Input data:
.....
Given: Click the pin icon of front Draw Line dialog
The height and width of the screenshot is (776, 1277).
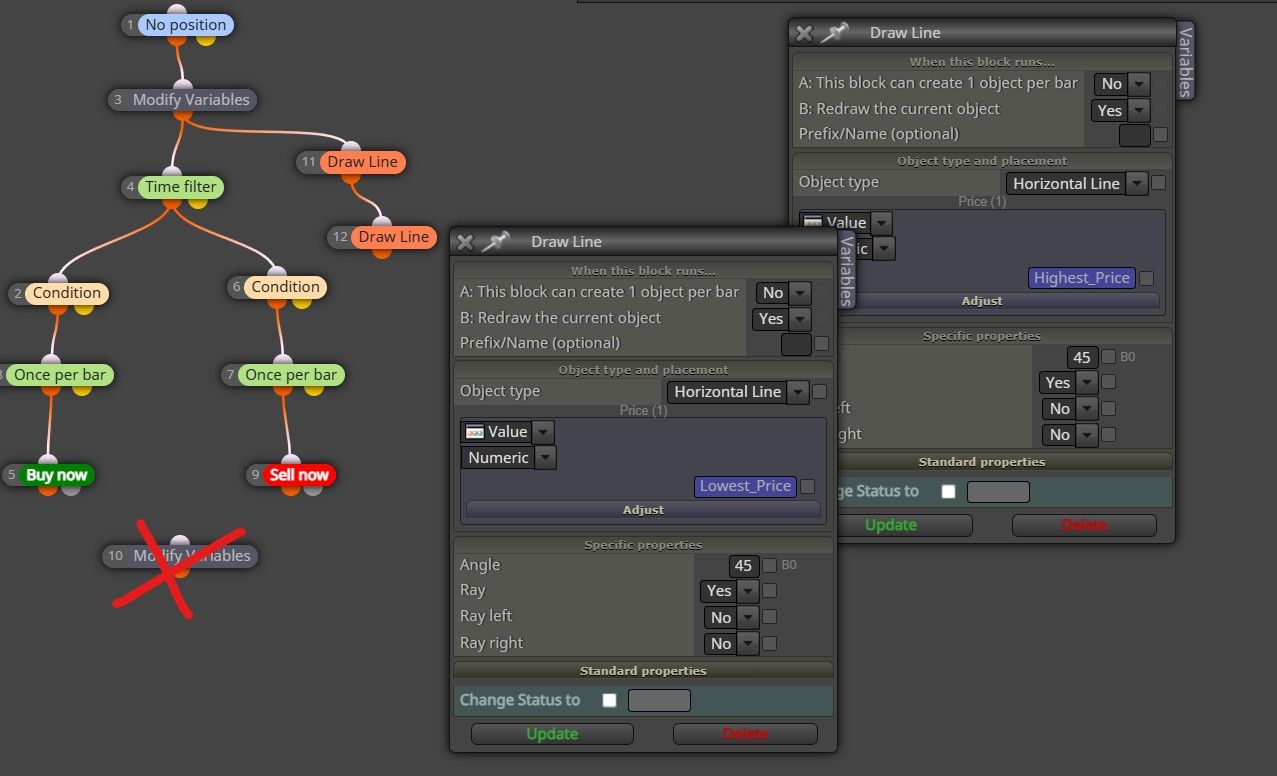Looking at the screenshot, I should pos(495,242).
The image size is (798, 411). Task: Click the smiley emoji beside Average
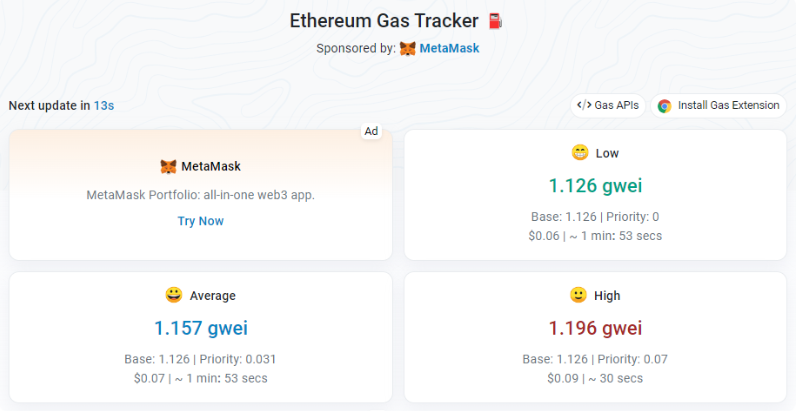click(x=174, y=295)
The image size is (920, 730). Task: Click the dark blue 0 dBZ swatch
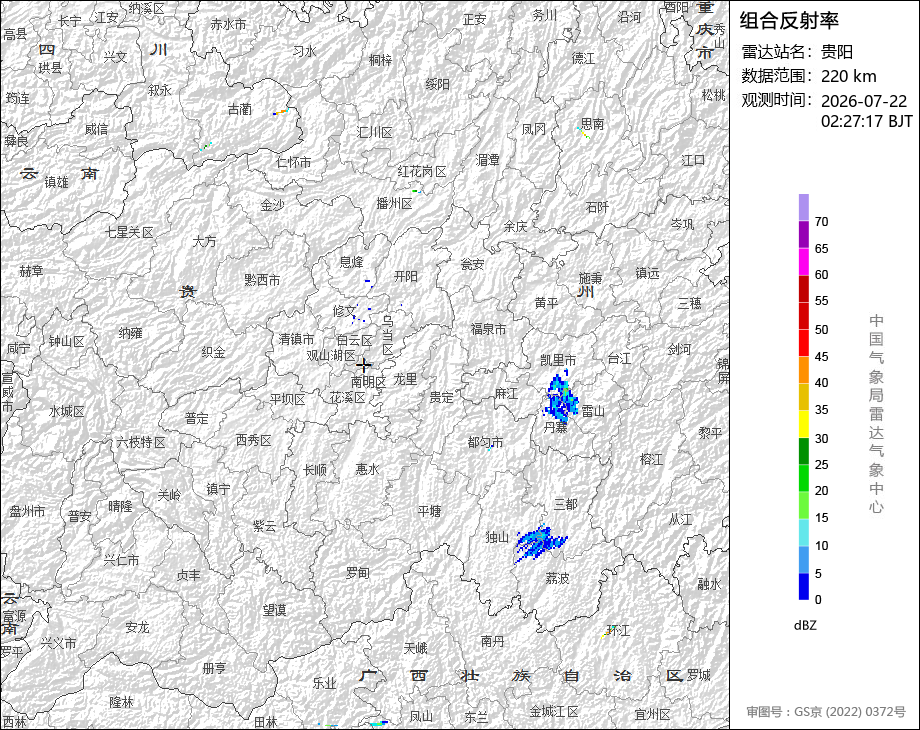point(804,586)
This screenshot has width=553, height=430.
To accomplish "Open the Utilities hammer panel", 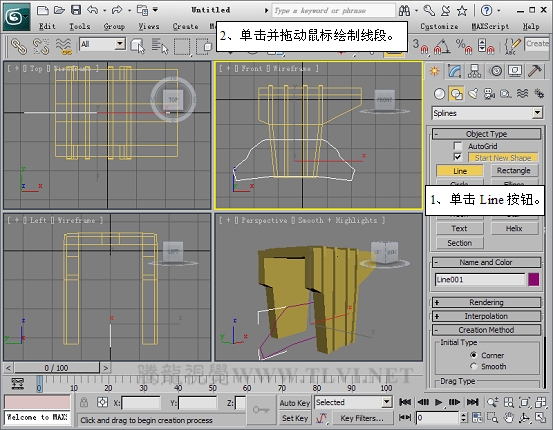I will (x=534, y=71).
.....
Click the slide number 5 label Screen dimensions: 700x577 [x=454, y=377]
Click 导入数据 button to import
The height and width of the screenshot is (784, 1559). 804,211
.....
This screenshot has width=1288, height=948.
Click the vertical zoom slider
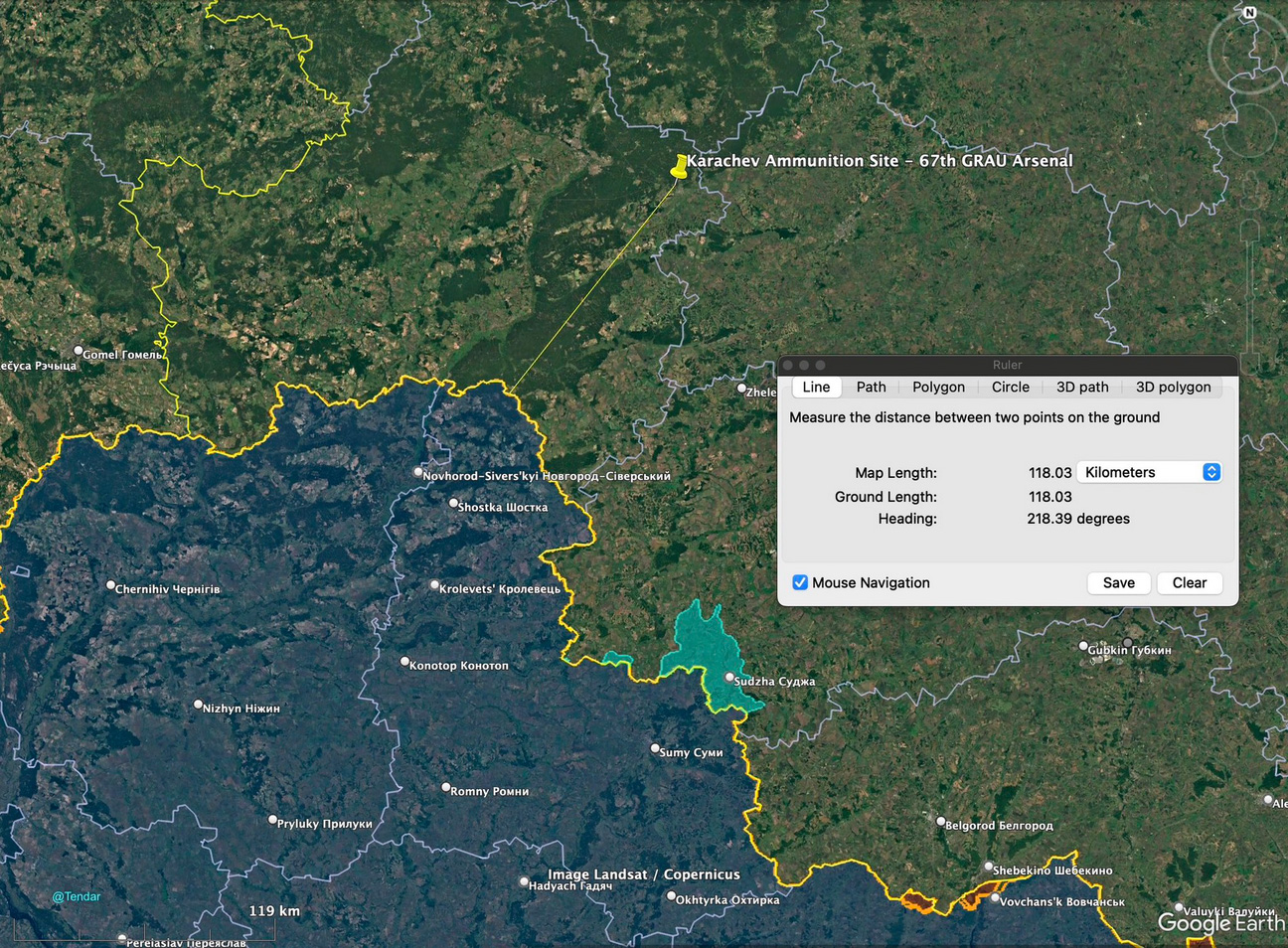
.....
Exercise instructions: Out of the material above, select every line that holds the string "This".

Exercise answer:
This screenshot has width=553, height=430.
This screenshot has width=1288, height=948.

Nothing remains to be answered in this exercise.